Goal: Set down each of the following entries verbatim.

Material for the task:
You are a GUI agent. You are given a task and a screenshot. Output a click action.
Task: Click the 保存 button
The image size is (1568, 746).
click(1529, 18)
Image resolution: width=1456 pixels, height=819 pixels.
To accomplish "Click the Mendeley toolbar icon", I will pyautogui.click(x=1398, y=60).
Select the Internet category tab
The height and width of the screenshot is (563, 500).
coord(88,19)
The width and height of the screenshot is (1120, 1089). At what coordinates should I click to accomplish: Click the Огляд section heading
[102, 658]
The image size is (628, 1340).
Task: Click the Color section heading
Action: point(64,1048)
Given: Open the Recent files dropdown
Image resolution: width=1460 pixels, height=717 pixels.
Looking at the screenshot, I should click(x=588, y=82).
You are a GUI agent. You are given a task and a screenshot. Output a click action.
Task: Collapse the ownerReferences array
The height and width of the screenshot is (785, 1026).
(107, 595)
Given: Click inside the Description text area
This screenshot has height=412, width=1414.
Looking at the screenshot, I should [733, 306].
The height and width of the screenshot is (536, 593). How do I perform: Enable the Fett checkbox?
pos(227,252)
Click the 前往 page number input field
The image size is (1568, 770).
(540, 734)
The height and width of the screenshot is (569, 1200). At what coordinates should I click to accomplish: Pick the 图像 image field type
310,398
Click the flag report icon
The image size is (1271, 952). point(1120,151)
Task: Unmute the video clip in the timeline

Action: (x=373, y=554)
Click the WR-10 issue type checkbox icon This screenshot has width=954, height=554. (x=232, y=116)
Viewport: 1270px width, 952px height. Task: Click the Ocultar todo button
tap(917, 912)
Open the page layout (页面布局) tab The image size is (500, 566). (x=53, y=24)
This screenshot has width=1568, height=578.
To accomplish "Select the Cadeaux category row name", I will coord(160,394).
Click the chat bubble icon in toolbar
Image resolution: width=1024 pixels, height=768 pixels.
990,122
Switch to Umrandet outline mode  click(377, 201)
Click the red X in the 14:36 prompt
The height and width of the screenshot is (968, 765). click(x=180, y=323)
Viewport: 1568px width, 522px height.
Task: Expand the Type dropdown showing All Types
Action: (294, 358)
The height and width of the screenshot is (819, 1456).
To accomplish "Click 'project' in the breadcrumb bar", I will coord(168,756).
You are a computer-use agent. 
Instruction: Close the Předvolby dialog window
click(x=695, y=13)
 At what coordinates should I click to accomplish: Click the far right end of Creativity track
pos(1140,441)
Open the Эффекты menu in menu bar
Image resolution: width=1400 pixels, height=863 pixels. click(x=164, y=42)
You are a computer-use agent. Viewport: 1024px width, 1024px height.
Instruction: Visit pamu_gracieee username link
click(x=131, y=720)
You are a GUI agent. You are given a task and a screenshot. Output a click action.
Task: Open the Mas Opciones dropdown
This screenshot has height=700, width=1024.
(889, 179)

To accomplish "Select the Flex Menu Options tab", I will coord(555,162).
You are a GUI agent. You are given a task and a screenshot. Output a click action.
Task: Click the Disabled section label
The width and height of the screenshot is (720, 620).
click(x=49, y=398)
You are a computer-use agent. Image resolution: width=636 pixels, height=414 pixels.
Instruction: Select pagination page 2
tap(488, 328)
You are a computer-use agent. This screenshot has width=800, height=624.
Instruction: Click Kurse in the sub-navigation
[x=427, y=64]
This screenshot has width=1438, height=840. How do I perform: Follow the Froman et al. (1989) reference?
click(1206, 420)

In response:
You are a GUI agent. You are given a task and a screenshot. Output a click action.
Task: Click the 保存 button
The image size is (1568, 746).
click(1529, 18)
Image resolution: width=1456 pixels, height=819 pixels.
To accomplish "Click the Mendeley toolbar icon", I will pyautogui.click(x=1398, y=60).
Select the Internet category tab
The height and width of the screenshot is (563, 500).
coord(88,19)
The width and height of the screenshot is (1120, 1089). At what coordinates should I click to accomplish: Click the Огляд section heading
[102, 658]
The image size is (628, 1340).
Task: Click the Color section heading
Action: point(64,1048)
Given: Open the Recent files dropdown
Image resolution: width=1460 pixels, height=717 pixels.
Looking at the screenshot, I should click(x=588, y=82).
You are a GUI agent. You are given a task and a screenshot. Output a click action.
Task: Collapse the ownerReferences array
The height and width of the screenshot is (785, 1026).
(107, 595)
Given: Click inside the Description text area
This screenshot has height=412, width=1414.
Looking at the screenshot, I should [733, 306].
The height and width of the screenshot is (536, 593). How do I perform: Enable the Fett checkbox?
pos(227,252)
Click the 前往 page number input field
The image size is (1568, 770).
(540, 734)
The height and width of the screenshot is (569, 1200). At what coordinates should I click to accomplish: Pick the 图像 image field type
310,398
Click the flag report icon
The image size is (1271, 952). point(1120,151)
Task: Unmute the video clip in the timeline

Action: (x=373, y=554)
Click the WR-10 issue type checkbox icon This screenshot has width=954, height=554. (x=232, y=116)
Viewport: 1270px width, 952px height. Task: Click the Ocultar todo button
tap(917, 912)
Open the page layout (页面布局) tab The image size is (500, 566). (x=53, y=24)
This screenshot has width=1568, height=578.
To accomplish "Select the Cadeaux category row name", I will coord(160,394).
Click the chat bubble icon in toolbar
Image resolution: width=1024 pixels, height=768 pixels.
990,122
Switch to Umrandet outline mode  click(377, 201)
Click the red X in the 14:36 prompt
The height and width of the screenshot is (968, 765). click(x=180, y=323)
Viewport: 1568px width, 522px height.
Task: Expand the Type dropdown showing All Types
Action: (294, 358)
The height and width of the screenshot is (819, 1456).
To accomplish "Click 'project' in the breadcrumb bar", I will coord(168,756).
You are a computer-use agent. 
Instruction: Close the Předvolby dialog window
click(x=695, y=13)
 At what coordinates should I click to accomplish: Click the far right end of Creativity track
pos(1140,441)
Open the Эффекты menu in menu bar
Image resolution: width=1400 pixels, height=863 pixels. click(x=164, y=42)
You are a computer-use agent. Viewport: 1024px width, 1024px height.
Instruction: Visit pamu_gracieee username link
click(x=131, y=720)
You are a GUI agent. You are given a task and a screenshot. Output a click action.
Task: Open the Mas Opciones dropdown
This screenshot has height=700, width=1024.
(889, 179)

To accomplish "Select the Flex Menu Options tab", I will coord(555,162).
You are a GUI agent. You are given a task and a screenshot. Output a click action.
Task: Click the Disabled section label
The width and height of the screenshot is (720, 620).
click(x=49, y=398)
You are a computer-use agent. Image resolution: width=636 pixels, height=414 pixels.
Instruction: Select pagination page 2
tap(488, 328)
You are a computer-use agent. This screenshot has width=800, height=624.
Instruction: Click Kurse in the sub-navigation
[x=427, y=64]
This screenshot has width=1438, height=840. How do I perform: Follow the Froman et al. (1989) reference?
click(1206, 420)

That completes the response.